## What you should do:
The answer must consist of every record below, transcribed exactly.

## Records for this exercise:
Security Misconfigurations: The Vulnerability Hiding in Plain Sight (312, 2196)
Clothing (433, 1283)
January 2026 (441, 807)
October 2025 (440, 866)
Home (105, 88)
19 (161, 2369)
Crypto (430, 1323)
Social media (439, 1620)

## Exercise solution:
Security Misconfigurations: The Vulnerability Hiding in Plain Sight (312, 2196)
Clothing (433, 1283)
January 2026 (441, 807)
October 2025 (440, 866)
Home (105, 88)
19 (161, 2369)
Crypto (430, 1323)
Social media (439, 1620)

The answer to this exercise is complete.